Historiens et chercheurs y dénoncent « la culture du secret d'Etat ». L'Assemblée nationale a adopté définitivement hier le projet de loi sur l'accès aux archives publiques. Un document critiqué par les experts de la mémoire nationale, à l'origine d'une pétition de plus de 1 300 signatures. Principal reproche, le durcissement de l'accès aux archives, notamment à celles de l'administration et de la police. Les sénateurs voulaient en interdire l'accès avant soixante-quinze ans, ce qui aurait empêché d'étudier l'Occupation ou encore la guerre d'Algérie. Au final, ce délai a été réduit à cinquante ans - contre soixante dans la législation actuelle.

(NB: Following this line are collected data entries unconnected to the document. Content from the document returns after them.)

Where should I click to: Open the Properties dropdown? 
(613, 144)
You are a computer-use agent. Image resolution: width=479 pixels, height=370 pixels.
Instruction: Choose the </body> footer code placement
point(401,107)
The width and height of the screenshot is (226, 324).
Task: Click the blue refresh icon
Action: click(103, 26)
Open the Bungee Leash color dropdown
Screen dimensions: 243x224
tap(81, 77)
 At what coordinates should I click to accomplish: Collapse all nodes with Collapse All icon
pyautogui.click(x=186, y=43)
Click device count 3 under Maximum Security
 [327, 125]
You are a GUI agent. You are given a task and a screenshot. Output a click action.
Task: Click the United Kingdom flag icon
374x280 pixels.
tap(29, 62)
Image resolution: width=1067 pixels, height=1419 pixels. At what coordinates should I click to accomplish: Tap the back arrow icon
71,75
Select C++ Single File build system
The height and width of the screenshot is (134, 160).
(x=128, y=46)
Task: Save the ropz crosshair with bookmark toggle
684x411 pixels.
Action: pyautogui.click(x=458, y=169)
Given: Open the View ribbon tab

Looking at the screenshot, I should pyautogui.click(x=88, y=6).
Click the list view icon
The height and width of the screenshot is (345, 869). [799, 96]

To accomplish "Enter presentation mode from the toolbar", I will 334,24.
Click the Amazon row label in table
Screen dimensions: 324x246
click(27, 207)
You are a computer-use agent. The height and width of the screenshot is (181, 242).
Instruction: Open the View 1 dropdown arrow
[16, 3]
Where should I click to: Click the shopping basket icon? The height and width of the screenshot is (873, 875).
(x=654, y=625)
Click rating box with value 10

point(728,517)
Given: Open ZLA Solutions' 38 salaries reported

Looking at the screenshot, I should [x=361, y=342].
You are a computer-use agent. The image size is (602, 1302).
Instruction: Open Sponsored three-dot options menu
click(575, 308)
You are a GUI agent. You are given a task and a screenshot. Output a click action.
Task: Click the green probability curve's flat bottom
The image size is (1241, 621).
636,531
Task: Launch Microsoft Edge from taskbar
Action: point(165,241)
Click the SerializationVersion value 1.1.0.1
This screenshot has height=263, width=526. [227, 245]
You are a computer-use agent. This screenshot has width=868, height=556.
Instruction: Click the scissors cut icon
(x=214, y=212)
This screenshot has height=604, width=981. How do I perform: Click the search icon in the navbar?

Mais la loi rend certaines archives inaccessibles avant cent ans si elles touchent à la « sûreté des personnes », et avant soixante-quinze ans si elles portent atteinte à leur « honneur ». Seraient alors visés les documents concernant un agent secret, un indicateur de police ou un collaborateur sous Vichy. Pire, tout ce qui touche au nucléaire devient « incommunicable ». L'Association des usagers du service public des archives nationales (Auspan), en pointe sur le sujet, fait remarquer que la loi « permettra, par exemple, d'interdire l'accès aux documents relatifs aux essais nucléaires français dans le Sahara dans les années 1960 ». « Historiens, épidémiologistes, environnementalistes se verront-ils fermer pour l'éternité ce sujet de recherche ? », questionne l'Auspan. L'application de la loi devrait donc donner lieu à l'avenir à de multiples litiges judiciaires.